Would you please copy out each entry exactly?
[[ Given information open ]]
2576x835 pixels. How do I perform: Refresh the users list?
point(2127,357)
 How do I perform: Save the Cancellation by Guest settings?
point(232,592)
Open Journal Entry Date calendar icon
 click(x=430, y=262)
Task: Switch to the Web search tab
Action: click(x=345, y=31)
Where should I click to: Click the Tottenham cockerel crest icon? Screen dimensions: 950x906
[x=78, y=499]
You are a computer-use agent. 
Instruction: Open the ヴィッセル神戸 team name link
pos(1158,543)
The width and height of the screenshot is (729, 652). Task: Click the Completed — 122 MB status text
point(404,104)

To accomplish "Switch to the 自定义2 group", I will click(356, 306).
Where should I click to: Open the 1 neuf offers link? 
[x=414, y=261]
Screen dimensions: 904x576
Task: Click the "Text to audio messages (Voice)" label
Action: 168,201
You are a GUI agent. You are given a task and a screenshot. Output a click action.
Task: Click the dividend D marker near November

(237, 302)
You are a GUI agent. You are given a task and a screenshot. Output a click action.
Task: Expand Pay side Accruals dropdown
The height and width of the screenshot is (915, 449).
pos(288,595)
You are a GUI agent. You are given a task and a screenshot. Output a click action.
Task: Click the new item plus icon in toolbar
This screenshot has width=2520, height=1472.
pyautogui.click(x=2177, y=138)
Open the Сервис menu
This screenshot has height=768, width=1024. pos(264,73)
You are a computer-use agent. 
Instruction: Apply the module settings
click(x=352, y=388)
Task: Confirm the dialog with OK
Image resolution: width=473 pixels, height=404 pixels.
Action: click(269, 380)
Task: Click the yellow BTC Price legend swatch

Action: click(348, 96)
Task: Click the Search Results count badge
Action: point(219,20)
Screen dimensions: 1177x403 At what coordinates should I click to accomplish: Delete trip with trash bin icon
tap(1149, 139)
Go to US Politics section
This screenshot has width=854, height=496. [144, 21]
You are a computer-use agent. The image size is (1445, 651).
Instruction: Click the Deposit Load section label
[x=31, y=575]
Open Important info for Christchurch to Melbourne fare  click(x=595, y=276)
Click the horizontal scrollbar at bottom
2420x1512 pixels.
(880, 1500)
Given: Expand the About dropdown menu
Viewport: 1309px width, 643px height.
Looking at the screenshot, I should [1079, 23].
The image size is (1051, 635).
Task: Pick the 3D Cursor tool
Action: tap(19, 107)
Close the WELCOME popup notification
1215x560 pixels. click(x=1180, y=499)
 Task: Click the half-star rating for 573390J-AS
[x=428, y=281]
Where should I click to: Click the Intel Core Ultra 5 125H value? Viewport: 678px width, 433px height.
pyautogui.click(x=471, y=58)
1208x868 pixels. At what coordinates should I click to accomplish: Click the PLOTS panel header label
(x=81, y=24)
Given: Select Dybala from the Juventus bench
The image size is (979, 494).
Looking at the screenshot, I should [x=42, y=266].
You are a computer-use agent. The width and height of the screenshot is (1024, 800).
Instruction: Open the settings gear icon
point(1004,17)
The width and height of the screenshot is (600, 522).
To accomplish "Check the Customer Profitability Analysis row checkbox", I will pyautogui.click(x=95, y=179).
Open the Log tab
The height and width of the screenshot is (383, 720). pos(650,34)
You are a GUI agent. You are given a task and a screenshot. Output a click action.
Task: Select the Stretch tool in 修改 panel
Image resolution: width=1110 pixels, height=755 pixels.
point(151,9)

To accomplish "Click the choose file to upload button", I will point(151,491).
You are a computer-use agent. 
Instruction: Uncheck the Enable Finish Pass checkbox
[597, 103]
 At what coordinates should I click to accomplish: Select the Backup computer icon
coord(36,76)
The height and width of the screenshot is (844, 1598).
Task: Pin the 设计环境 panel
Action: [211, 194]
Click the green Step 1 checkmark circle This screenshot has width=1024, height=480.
[[ Given information closed ]]
**Answer space:**
2576x835 pixels. How do I perform: Refresh the users list?
point(2127,357)
 How do I perform: Save the Cancellation by Guest settings?
point(232,592)
Open Journal Entry Date calendar icon
 click(x=430, y=262)
Task: Switch to the Web search tab
Action: click(x=345, y=31)
Where should I click to: Click the Tottenham cockerel crest icon? Screen dimensions: 950x906
[x=78, y=499]
You are a computer-use agent. 
Instruction: Open the ヴィッセル神戸 team name link
pos(1158,543)
The width and height of the screenshot is (729, 652). Task: Click the Completed — 122 MB status text
point(404,104)

To accomplish "Switch to the 自定义2 group", I will click(356, 306).
Where should I click to: Open the 1 neuf offers link? 
[x=414, y=261]
Screen dimensions: 904x576
Task: Click the "Text to audio messages (Voice)" label
Action: 168,201
You are a GUI agent. You are given a task and a screenshot. Output a click action.
Task: Click the dividend D marker near November

(237, 302)
You are a GUI agent. You are given a task and a screenshot. Output a click action.
Task: Expand Pay side Accruals dropdown
The height and width of the screenshot is (915, 449).
pos(288,595)
You are a GUI agent. You are given a task and a screenshot. Output a click action.
Task: Click the new item plus icon in toolbar
This screenshot has width=2520, height=1472.
pyautogui.click(x=2177, y=138)
Open the Сервис menu
This screenshot has height=768, width=1024. pos(264,73)
You are a computer-use agent. 
Instruction: Apply the module settings
click(x=352, y=388)
Task: Confirm the dialog with OK
Image resolution: width=473 pixels, height=404 pixels.
Action: click(269, 380)
Task: Click the yellow BTC Price legend swatch

Action: click(348, 96)
Task: Click the Search Results count badge
Action: point(219,20)
Screen dimensions: 1177x403 At what coordinates should I click to accomplish: Delete trip with trash bin icon
tap(1149, 139)
Go to US Politics section
This screenshot has width=854, height=496. [144, 21]
You are a computer-use agent. The image size is (1445, 651).
Instruction: Click the Deposit Load section label
[x=31, y=575]
Open Important info for Christchurch to Melbourne fare  click(x=595, y=276)
Click the horizontal scrollbar at bottom
2420x1512 pixels.
(880, 1500)
Given: Expand the About dropdown menu
Viewport: 1309px width, 643px height.
Looking at the screenshot, I should [1079, 23].
The image size is (1051, 635).
Task: Pick the 3D Cursor tool
Action: tap(19, 107)
Close the WELCOME popup notification
1215x560 pixels. click(x=1180, y=499)
 Task: Click the half-star rating for 573390J-AS
[x=428, y=281]
Where should I click to: Click the Intel Core Ultra 5 125H value? Viewport: 678px width, 433px height.
pyautogui.click(x=471, y=58)
1208x868 pixels. At what coordinates should I click to accomplish: Click the PLOTS panel header label
(x=81, y=24)
Given: Select Dybala from the Juventus bench
The image size is (979, 494).
Looking at the screenshot, I should [x=42, y=266].
You are a computer-use agent. The width and height of the screenshot is (1024, 800).
Instruction: Open the settings gear icon
point(1004,17)
The width and height of the screenshot is (600, 522).
To accomplish "Check the Customer Profitability Analysis row checkbox", I will pyautogui.click(x=95, y=179).
Open the Log tab
The height and width of the screenshot is (383, 720). pos(650,34)
You are a GUI agent. You are given a task and a screenshot. Output a click action.
Task: Select the Stretch tool in 修改 panel
Image resolution: width=1110 pixels, height=755 pixels.
point(151,9)

To accomplish "Click the choose file to upload button", I will point(151,491).
You are a computer-use agent. 
Instruction: Uncheck the Enable Finish Pass checkbox
[597, 103]
 At what coordinates should I click to accomplish: Select the Backup computer icon
coord(36,76)
The height and width of the screenshot is (844, 1598).
Task: Pin the 设计环境 panel
Action: [211, 194]
Click the green Step 1 checkmark circle This screenshot has width=1024, height=480.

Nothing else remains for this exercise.